As a remedy, California State Treasurer John Chiang issued a welcome call for legislation to establish transparency and set new reporting requirements for PE firms. In February, Assemblyman Ken Cooley responded by introducing Assembly Bill 2833 to require “private equity fund managers, partnerships, portfolio companies, and affiliated alternative investment vehicles, as defined, to make specified disclosures regarding fees and expenses in connection with limited partner agreements.” The bill would require PE firms to provide a full accounting of management fees, carried interest, and other payments and expenses, as well as all fees and expenses paid by portfolio companies.
Surprisingly, on March 17 an amendment to the Bill was submitted that would have excluded the reporting of fees and expenses paid by portfolio companies to PE firms, which the SEC had flagged as a key source of mischief. This amendment would have gutted essential transparency provisions in the original bill. The bill was ‘unamended’ a week ago and approved Wednesday morning by the Assembly Committee on Public Employees, Retirement, and Social Security with the reporting of fees paid by portfolio companies reinstated.

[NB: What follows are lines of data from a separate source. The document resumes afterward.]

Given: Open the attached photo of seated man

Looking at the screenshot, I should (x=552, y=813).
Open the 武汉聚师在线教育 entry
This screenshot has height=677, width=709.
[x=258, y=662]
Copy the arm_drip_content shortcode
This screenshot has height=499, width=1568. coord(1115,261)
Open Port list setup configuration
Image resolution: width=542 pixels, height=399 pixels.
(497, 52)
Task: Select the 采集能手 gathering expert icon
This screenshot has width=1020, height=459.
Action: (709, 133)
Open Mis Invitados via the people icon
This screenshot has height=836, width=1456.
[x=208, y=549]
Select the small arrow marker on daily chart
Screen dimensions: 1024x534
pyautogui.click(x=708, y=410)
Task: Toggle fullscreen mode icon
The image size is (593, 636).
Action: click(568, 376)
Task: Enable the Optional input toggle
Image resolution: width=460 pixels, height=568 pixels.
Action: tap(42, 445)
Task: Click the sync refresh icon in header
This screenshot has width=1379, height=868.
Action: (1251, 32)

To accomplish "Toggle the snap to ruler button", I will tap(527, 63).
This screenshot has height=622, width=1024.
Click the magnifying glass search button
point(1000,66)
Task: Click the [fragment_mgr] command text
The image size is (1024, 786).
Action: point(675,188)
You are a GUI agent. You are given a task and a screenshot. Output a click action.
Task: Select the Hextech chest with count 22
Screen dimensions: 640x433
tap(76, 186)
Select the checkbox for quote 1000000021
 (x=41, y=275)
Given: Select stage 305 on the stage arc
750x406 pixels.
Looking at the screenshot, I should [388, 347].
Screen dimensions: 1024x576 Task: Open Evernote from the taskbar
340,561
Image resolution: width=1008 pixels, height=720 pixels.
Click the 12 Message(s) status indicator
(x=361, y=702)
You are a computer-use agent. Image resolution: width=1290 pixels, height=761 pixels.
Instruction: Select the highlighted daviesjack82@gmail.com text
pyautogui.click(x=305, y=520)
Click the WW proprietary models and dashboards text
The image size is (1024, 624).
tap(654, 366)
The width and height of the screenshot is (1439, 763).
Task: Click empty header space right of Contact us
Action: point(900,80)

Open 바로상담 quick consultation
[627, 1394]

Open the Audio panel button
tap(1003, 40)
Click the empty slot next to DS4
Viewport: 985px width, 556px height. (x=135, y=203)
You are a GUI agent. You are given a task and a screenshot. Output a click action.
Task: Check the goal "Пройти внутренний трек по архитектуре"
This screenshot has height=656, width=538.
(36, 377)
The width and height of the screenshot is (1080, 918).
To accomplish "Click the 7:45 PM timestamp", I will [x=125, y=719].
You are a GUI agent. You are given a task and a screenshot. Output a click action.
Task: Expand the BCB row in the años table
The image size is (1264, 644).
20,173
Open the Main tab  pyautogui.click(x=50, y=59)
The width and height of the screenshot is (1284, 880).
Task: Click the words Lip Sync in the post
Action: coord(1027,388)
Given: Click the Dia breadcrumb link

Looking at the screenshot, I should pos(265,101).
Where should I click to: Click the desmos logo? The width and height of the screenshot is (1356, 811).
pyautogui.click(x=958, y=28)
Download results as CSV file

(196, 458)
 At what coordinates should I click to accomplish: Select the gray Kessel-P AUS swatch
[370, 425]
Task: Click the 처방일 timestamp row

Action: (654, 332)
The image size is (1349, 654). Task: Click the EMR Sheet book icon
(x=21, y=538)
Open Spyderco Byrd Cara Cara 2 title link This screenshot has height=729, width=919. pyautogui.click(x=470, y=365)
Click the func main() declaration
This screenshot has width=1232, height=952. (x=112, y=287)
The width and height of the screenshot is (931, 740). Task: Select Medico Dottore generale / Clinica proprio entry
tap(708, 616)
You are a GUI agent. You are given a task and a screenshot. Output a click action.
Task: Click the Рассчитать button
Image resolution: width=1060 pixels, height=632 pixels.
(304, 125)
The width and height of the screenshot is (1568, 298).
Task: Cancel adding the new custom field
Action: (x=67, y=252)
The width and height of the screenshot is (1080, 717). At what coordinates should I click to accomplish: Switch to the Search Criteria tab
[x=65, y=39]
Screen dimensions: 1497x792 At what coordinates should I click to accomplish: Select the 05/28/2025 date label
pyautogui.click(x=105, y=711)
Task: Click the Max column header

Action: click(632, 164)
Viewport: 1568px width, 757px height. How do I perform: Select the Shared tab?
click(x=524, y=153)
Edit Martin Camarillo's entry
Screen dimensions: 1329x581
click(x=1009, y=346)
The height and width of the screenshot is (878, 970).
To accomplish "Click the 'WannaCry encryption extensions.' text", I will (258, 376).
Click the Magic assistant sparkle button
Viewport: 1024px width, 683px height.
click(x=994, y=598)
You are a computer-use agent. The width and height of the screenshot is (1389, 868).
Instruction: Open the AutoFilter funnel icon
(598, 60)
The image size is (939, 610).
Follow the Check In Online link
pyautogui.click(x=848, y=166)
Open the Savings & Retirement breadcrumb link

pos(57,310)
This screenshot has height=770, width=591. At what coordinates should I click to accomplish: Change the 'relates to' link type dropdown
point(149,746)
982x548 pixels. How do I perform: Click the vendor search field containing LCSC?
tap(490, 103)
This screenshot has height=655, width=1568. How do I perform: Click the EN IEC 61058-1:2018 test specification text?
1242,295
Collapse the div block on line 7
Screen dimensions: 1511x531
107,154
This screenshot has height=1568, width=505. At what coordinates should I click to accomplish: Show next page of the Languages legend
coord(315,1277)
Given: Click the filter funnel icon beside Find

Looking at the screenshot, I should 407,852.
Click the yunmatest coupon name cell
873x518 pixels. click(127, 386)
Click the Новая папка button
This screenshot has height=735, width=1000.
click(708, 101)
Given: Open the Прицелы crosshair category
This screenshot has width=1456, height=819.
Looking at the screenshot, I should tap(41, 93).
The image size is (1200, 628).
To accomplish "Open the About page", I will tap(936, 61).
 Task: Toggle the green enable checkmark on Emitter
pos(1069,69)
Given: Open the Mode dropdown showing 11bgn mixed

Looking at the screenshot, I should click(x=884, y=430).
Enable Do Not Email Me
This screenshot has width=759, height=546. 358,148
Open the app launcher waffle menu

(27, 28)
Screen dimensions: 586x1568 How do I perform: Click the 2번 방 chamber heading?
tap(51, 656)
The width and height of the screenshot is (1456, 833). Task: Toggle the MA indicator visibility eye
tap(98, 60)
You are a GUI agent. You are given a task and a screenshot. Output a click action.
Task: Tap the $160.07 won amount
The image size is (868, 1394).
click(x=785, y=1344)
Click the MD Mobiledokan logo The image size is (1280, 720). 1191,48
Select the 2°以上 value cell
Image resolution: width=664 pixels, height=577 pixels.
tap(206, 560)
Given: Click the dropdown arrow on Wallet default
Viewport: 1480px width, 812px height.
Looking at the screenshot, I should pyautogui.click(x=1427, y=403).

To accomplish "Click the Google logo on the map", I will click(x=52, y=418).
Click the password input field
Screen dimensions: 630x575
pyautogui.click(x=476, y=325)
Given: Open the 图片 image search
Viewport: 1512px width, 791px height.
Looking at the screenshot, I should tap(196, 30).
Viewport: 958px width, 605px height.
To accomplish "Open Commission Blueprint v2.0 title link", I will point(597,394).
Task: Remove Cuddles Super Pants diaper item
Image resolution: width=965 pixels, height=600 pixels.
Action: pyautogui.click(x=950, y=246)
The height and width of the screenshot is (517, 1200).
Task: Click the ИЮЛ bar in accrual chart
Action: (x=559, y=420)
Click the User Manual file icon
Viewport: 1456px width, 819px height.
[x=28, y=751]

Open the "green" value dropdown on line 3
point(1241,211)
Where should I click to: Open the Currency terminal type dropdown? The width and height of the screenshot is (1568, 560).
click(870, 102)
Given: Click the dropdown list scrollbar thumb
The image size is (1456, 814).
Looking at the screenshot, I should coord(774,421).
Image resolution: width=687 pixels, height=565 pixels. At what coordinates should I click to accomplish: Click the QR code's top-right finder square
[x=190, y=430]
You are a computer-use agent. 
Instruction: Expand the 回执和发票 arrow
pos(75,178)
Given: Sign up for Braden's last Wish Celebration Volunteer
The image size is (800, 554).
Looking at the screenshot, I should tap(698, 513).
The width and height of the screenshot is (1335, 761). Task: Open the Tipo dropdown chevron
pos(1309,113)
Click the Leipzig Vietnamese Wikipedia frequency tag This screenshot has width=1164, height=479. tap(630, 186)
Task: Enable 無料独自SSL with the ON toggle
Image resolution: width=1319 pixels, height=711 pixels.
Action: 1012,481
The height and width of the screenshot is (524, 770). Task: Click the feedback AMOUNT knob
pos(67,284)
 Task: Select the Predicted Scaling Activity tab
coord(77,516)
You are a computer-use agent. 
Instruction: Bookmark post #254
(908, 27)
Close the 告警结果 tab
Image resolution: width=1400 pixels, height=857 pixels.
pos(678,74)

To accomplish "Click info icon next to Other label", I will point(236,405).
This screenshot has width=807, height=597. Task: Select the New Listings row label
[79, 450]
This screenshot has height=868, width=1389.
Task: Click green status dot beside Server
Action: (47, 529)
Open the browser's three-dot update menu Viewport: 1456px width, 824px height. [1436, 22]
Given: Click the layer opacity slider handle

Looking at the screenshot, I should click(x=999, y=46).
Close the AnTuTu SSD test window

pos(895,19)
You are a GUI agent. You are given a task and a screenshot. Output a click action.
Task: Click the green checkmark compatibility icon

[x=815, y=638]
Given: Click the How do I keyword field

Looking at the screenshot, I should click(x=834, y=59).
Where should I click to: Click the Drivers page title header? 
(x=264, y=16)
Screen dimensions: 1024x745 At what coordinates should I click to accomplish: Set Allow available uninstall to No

This is important because portfolio company fees are sizable. A study by finance economists of fees paid by a subset of portfolio companies required to file this information with the SEC documented $20 billion in fees paid between 1995 and 2014. HCA, the largest for-profit hospital chain in the US, was acquired by PE in 2006. By the time of its IPO in 2011, HCA had paid $245 million in portfolio company fees.
Even when these monitoring fees are shared with PE investors, it may not turn out well. Excessive monitoring fees strip the portfolio company of resources it could have used to improve its performance and raise its value. The result? A weaker business that ultimately sells at a lower price – to the detriment of PE fund investors whose returns are correspondingly lower.
The bill approved by the Assembly committee on April 20 is intended to restore the original intent of AB2833 and achieve Treasurer Chiang’s goal of greater transparency. However, one concern remains. The bill calls for reporting of payments received by the GP and “related parties,” but the term “related parties” is not defined. Portfolio company fees are typically paid to a subsidiary of the PE firm that provides services to portfolio companies and receives the fees. If AB2833 is to assure transparency with regard to these very important fees, “related parties” will have to include such subsidiaries.